Acting Out! How To Use Primary Sources as Performance Pieces
Middle school and high school students have a flair for the dramatic. All teachers know this. How often do we hear them “re-enacting” scenes from their favorite movie television show, or even commercial. They are constant performers, preening for their friends and stabbing their “enemy of the week” with freezing glances.
Students are often seeking an outlet to channel all their emotions. Why do teachers rarely capitalize on this and use it to our advantage? Yes, we may have them push desks in a circle and read Romeo and Juliet aloud, correcting every third word as students massacre Shakespeare’s language. Older students may read some Isben in British Literature or some other playwright, but unless students are enrolled in a Drama class or program, they do not have any real outlet for their pent up performance energy.

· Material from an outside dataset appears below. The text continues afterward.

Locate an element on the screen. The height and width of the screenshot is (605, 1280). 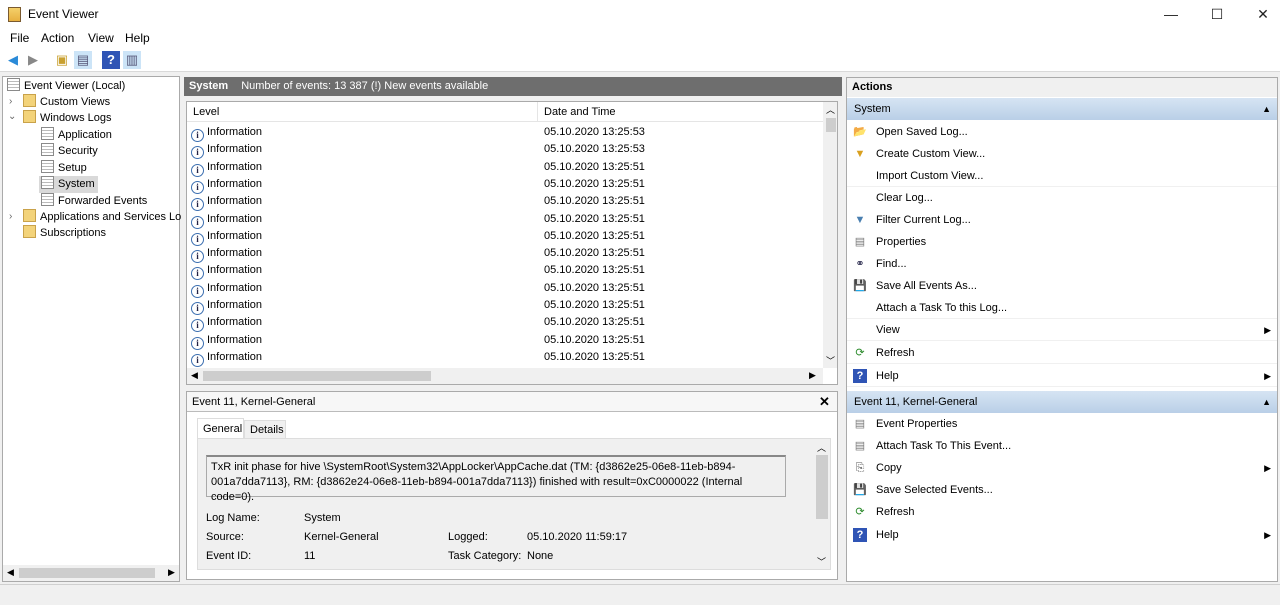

However, teachers, especially in Literacy and Social Studies have the perfect opportunity to use their students desire to perform to their advantage. How? Give them the actual words of trials, transcripts or speeches and make them become the historical figures who spoke the famous words. Can you picture a room full of young Lincolns; all interpreting the Gettysburg Address in their own way? Or, a tiny Patrick Henry thundering away about Liberty? Give the students the words to “own”, to make theirs, and suddenly, history and the primary sources themselves become real to the students. They understand what is being said and they come away from the lesson with a real sense of comprehension and analysis.
The Salem Witch Trials
Salem, 1692- The Salem Witch Trials. Instead of a “talk and chalk” lesson, why not re-enact using a Primary Source? Pair students up and give them the trial transcript. Give them a week to work with their partners and memorize the dialogue. Then, devote a class to the Trial of Sarah Good. Have each pairing ACT out the trial- and presto! Your students just listened to, and saw, a primary source document performed before their eyes. Then, let them answer the questions. They’ve just had hands on experience with a primary source and you’ll be surprised at how well they can now analyze and interpret what is being said, the tone, the mood, and the effect of this event on the people living in fear at the time. The handout and questions for this lesson can be found below to download.
So, are you teaching a famous speech? An important trial? What could be better than to let your students re-enact the event, using the primary source? Use them as a teaching tool; have the students INTERACT with the text. It will aid their understanding and make your classroom come alive!